Abstract

In this retrospective study, our objective was to establish a nomogram to predict the effectiveness of cervical traction in young and middle-aged chronic nonspecific neck pain (CNNP) patients with unsatisfactory nonsteroidal anti-inflammatory drug (NSAID) control. For CNNP patients with unsatisfactory NSAID control, the effectiveness of cervical traction varies. Neck muscle fat infiltration and clinical features may associate with the effectiveness. A total of 186 suitable patients were classified into a training data set (from August 2015 to July 2018, n= 118) and a validation data set (from August 2018 to June 2019, n= 68) with time sequence. All patients were included to receive magnetic resonance imaging scan to calculate posterior cervical fat and muscle features, then undergoing unified cervical traction in an outpatient clinic. The least absolute shrinkage and selection operator (LASSO) regression model was used to select potentially relevant features to predict effectiveness possibility of cervical traction. Multivariable logistic regression analysis was used to develop the predicting model, presenting with a nomogram. The performance of the nomogram was assessed based on its calibration, discrimination, and clinical utility. Through the LASSO regression model, we identified 4 predictors including sex, good exercise compliance, the ratio of the cross-sectional area (CSA) between fat and muscle on C5 level (C5 fat CSA/muscle CSA), the ratio of CSA between fat and centrum on C5 level (C5 fat CSA/centrum muscle CSA).
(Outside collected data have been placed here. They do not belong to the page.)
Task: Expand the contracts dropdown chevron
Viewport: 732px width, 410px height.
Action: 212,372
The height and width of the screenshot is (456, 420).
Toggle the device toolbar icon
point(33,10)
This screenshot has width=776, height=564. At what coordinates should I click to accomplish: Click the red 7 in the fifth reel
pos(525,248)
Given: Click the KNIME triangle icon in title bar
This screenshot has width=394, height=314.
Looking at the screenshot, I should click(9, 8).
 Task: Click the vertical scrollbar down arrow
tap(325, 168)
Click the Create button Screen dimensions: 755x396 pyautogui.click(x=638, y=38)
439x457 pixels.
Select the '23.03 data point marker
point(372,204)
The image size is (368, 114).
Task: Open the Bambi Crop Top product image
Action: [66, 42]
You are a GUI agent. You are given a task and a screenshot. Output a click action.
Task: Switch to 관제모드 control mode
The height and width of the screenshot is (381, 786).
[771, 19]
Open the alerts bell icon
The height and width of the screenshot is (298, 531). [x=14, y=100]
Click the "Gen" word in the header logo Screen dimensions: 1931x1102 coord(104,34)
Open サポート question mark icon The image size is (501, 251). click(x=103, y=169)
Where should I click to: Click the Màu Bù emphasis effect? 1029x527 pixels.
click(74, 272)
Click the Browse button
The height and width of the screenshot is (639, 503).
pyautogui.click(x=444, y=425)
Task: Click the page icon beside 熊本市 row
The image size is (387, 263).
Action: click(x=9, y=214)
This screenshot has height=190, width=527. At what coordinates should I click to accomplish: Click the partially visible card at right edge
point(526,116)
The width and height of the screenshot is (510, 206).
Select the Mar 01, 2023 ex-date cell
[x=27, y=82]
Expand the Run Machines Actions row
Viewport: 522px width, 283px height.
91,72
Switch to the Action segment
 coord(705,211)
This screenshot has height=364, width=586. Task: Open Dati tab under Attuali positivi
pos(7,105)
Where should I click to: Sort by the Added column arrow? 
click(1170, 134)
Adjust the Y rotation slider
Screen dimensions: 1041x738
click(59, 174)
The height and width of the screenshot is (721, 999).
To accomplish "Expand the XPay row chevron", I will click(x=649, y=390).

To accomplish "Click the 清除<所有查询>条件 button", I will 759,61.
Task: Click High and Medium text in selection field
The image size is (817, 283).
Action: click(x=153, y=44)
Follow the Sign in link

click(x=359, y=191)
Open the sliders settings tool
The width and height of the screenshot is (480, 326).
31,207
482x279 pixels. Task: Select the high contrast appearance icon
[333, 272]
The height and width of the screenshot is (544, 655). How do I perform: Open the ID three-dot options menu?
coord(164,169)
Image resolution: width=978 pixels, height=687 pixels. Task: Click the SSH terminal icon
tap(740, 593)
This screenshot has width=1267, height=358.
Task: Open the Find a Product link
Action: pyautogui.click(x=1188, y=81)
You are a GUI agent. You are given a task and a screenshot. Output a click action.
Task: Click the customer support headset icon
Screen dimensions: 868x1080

The nomogram provided good calibration and discrimination in the training cohort, showing an area under the curve (AUC) of 0.704 (95% CI, 0.608-0.799) and good concordance between the predicted and actual probabilities with Spiegelhalter's Z-test (P= 0.835). Discrimination of the model in the validation data set was acceptable, with AUC of 0.691 (95% CI, 0.564-0.817). Decision curve analysis revealed the nomogram to be clinically useful. Male sex, good exercise compliance, lower C5 fat CSA/centrum CSA, and and lower C5 fat CSA/muscle CSA could be favorable features to predict the effectiveness of cervical traction in CNNP patients with unsatisfactory NSAID control.